Data entries:
========================
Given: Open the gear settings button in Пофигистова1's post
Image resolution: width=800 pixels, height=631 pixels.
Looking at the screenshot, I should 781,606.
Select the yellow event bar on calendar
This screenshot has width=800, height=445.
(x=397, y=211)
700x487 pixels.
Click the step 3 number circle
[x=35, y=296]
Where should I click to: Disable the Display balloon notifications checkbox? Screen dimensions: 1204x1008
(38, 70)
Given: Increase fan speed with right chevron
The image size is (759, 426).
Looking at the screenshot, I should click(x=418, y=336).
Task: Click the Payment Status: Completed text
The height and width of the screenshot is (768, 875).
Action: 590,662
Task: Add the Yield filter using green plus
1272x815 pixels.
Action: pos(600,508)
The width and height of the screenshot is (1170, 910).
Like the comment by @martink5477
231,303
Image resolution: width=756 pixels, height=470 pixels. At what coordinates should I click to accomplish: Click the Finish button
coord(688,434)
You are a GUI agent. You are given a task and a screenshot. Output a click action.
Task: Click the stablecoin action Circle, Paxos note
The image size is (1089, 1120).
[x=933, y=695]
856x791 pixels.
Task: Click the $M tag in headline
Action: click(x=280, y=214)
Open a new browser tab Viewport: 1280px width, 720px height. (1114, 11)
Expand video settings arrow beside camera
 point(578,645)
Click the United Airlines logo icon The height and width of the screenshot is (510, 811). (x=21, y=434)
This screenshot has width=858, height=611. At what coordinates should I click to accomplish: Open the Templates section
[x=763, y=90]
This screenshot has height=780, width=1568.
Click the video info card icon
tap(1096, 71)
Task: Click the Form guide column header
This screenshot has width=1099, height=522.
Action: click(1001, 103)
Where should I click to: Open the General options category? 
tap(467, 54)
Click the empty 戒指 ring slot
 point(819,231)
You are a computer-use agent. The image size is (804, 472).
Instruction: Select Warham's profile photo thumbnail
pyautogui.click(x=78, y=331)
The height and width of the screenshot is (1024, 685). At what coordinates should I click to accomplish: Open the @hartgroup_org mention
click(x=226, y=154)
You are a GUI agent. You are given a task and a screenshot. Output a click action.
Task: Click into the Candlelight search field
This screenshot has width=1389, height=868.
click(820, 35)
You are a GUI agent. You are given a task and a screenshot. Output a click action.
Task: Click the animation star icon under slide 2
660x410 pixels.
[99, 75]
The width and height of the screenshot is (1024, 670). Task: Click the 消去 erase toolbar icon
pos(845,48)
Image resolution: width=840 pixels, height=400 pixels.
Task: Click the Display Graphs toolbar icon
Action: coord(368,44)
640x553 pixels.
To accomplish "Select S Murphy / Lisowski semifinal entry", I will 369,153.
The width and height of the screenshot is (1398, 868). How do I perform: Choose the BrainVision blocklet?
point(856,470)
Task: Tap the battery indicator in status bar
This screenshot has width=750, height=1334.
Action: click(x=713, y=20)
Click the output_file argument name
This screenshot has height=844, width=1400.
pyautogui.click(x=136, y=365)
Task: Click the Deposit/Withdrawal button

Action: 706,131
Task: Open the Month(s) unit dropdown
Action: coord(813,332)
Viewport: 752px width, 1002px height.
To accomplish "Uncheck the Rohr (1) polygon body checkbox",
========================
Required action —
The reply is a bare number: how many lines above include "Viewport".

Task solution —
2